EXCERPTED PASSAGE: Begin

Craig M. Wax, DO, in his editorial "Competition answer to system woes" (From the Board, June 25 issue), was right to suggest that if physicians opted out of insurance companies, true competition would result with an increase in quality and a decrease in prices.
I would add that, in addition, true competition would save medicine from losing its humanitarian roots.
How's this? All physicians within their specialty get paid the same for the quantifiable services they provide. But insurers do not pay physicians for compassion, listening, and talking to patients and making timely consultations. These are just a few of the non-quantifiable services physicians provide, all of which-despite their intangibility-enhance compliance and the healing process.
Clearly, creating a system where physicians can act independently has great potential to recapture medicine's humanitarian roots, without which physicians are merely applied scientists.
EDWARD J. VOLPINTESTA, MD
Bethel, Connecticut
Examples needed
The editorial from Dr. Wax is just a rehash of a plea to have the United States just "free" its medical system and adopt a "free market delivery system" that is so simplistic and lacking in both details and solutions that it is not really a solution.
I am interested to know how Dr. Wax and those who support this plan propose to handle the 15.1% of Americans (Census Bureau, 2010) who live under the federal poverty level (that is more than 46 million Americans). How would Dr. Wax ensure medical care and prevention services to the 22% of all children in America (one in five children under the age of 18) who live under the federal poverty line (Census Bureau, 2010)?

EXCERPTED PASSAGE: End

In the letters responding to Dr. Wax's editorial, what share of Americans does the second letter say live under the federal poverty level?

INFORMATION GIVEN: Begin

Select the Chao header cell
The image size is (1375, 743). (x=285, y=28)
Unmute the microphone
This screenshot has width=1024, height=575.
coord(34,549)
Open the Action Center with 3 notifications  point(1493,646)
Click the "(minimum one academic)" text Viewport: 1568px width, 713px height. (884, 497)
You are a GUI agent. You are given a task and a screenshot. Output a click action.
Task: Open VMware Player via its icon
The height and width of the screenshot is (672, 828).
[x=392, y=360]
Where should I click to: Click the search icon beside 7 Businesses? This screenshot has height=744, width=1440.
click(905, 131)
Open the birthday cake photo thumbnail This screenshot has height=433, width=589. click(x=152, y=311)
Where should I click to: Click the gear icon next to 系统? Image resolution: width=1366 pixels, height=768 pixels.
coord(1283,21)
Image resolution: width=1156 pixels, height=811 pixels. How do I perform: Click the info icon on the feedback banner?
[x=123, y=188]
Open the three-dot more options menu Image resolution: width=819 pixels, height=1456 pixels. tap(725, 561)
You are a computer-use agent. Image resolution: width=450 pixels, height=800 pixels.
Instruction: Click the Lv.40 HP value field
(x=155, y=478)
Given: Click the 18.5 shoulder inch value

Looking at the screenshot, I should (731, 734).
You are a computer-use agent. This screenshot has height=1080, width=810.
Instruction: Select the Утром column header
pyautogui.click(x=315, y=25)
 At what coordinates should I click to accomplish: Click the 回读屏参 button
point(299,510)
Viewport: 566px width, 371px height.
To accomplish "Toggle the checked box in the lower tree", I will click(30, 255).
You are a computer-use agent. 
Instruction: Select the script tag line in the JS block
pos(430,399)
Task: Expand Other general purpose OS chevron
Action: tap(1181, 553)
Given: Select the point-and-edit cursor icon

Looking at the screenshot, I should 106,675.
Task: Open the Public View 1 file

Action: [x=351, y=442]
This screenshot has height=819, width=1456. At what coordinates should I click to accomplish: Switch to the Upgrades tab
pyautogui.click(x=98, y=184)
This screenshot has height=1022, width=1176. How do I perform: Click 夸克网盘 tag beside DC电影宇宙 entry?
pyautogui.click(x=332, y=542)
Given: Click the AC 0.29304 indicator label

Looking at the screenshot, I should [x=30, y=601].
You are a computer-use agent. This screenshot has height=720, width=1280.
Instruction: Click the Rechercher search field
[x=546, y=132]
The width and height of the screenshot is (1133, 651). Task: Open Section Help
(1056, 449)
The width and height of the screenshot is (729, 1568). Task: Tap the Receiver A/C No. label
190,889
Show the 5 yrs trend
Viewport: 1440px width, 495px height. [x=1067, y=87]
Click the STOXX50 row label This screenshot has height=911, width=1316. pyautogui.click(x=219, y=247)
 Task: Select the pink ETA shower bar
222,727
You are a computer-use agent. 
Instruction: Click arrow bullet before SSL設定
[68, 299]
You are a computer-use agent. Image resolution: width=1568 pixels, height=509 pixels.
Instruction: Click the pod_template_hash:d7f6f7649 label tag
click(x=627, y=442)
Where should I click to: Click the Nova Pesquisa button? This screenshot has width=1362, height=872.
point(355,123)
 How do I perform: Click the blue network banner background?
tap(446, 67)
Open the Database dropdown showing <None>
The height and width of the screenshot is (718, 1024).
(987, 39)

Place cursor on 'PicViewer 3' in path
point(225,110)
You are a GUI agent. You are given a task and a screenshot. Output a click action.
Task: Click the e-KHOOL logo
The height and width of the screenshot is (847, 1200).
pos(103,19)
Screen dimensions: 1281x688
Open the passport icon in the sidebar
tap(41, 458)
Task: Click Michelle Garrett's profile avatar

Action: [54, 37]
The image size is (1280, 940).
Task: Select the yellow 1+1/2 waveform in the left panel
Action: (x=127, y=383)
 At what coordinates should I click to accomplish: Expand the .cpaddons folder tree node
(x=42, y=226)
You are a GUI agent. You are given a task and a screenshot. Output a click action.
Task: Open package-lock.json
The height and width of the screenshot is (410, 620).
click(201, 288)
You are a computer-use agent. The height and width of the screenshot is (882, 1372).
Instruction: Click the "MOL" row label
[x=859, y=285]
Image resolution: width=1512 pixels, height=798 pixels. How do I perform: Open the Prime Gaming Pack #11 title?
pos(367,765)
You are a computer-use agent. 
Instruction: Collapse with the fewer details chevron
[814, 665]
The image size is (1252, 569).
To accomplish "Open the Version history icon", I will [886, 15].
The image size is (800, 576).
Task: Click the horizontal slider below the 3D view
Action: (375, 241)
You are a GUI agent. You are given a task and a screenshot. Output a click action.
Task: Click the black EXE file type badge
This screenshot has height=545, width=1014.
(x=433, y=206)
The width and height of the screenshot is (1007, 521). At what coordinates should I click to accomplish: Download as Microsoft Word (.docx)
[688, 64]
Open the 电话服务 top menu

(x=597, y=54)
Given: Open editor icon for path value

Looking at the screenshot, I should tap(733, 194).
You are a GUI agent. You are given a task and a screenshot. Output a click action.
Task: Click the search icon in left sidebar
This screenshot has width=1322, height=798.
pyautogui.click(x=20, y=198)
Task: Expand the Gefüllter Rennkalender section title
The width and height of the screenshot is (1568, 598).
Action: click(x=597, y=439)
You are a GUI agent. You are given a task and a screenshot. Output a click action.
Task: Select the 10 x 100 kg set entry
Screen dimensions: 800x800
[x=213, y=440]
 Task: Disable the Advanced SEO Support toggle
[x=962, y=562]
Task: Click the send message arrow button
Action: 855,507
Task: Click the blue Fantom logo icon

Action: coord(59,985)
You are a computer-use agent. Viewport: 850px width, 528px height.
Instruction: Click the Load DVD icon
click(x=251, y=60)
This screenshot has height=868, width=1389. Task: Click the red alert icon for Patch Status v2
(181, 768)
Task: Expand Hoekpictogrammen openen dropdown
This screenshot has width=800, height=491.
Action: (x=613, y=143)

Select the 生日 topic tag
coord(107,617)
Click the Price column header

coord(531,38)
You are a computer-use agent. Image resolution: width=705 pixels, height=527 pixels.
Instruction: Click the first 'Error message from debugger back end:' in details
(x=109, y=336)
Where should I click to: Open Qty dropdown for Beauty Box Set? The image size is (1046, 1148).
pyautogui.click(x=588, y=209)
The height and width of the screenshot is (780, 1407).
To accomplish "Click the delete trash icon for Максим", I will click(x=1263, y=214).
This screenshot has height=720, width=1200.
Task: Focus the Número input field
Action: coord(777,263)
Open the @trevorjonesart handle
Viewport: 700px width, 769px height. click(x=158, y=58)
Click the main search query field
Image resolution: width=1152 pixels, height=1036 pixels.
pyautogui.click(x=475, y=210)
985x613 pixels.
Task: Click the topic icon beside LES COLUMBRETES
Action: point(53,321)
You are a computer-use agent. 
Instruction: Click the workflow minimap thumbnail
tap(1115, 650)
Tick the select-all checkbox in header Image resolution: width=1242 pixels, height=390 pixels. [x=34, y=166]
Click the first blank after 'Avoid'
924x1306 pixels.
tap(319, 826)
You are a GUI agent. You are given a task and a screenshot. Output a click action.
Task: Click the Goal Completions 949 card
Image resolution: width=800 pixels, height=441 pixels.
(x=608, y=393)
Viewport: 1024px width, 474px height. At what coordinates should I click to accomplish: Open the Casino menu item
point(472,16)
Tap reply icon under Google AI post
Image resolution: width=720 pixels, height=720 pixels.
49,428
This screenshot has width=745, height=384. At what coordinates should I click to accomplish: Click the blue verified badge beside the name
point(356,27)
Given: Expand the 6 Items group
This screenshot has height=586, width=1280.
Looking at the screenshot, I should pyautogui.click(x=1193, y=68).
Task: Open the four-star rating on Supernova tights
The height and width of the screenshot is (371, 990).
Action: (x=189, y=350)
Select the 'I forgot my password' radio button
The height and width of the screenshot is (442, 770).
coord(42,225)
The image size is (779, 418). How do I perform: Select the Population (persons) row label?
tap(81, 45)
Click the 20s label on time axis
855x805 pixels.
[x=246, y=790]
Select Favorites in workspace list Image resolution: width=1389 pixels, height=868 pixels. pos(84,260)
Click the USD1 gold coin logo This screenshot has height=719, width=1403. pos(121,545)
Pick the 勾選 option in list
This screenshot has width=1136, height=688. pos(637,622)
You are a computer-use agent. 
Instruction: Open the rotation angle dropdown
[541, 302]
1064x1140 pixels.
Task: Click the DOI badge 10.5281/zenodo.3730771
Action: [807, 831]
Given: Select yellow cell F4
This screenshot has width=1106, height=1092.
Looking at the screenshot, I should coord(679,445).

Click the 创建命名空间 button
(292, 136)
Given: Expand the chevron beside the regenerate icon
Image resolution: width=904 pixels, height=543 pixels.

INFORMATION GIVEN: End

SOLVED EXERCISE - 15.1%, which is more than 46 million Americans.